Rick White, chief executive officer of the canola growers association, said there was a problem all shipping season with rail service, and it cost farmers an estimated $1 billion in lost sales, disgruntled customers, lower prices and wide basis.

“All of these costs come back to the farmer, and it is an exorbitant cost farmers are absorbing right now. It’s such a massive problem,” said White.

“It is a horrendous amount of money and lost opportunity that farmers have incurred, and this problem is not going away.”

The association provided input into the federal government’s new legislation forcing railways to meet minimum grain handling targets, but White hopes this is one more stick to force improved service.

“We looked at that and saw there was an opportunity to go at this a different way using existing legislation and go for a longer term fix,” said White.

With an estimated 22 to 23 million tonnes of carryover from last year, White said the grain handling system will be plugged when crop comes off this fall unless railways are forced to change how they move grain.

“Even an average crop coming off in the fall, coupled with that kind of carryover, we are going to have a plugged system again.

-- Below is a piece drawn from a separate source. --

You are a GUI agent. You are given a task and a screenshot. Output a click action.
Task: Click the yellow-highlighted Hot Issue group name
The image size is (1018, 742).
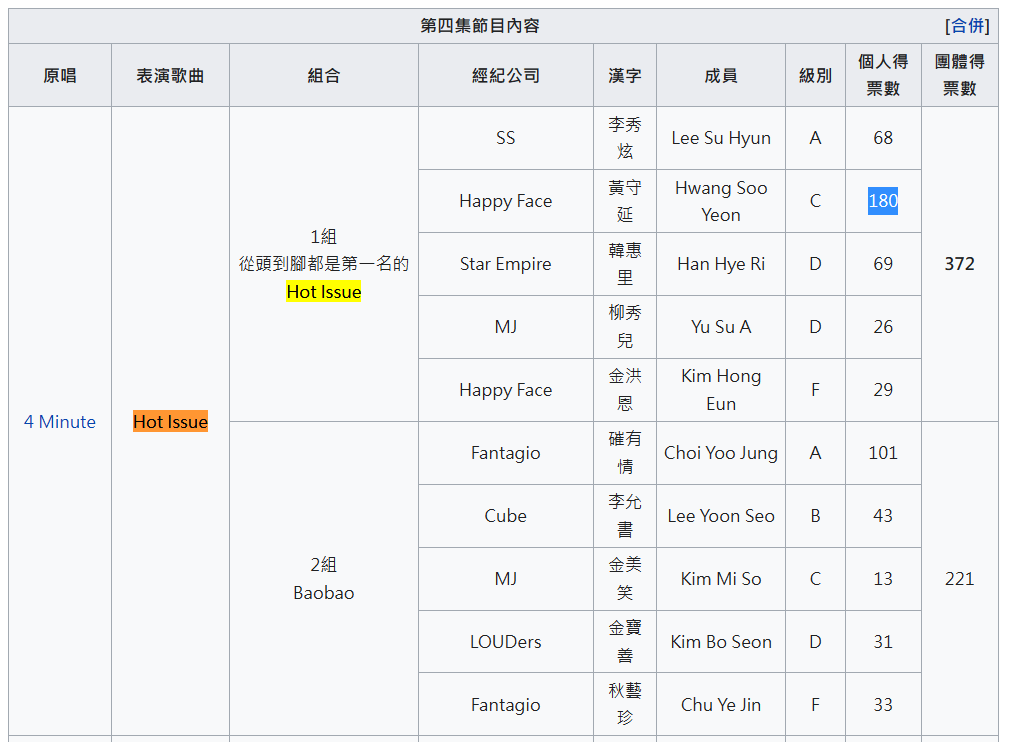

We have to fix this, and the fix is the railways have to bring on more capacity.”

White said the best case scenario would be that the CTA determines the railways did not meet their service obligations and forces them to increase their capacity to fulfill their obligations by ordering more locomotives, hiring more crews or building more infrastructure.

“What we were looking for desperately is a longer-term fix, something that will compel the railways to look at the demand and meet the demand of the future as opposed to relying on historical five year averages and saying that is good enough.”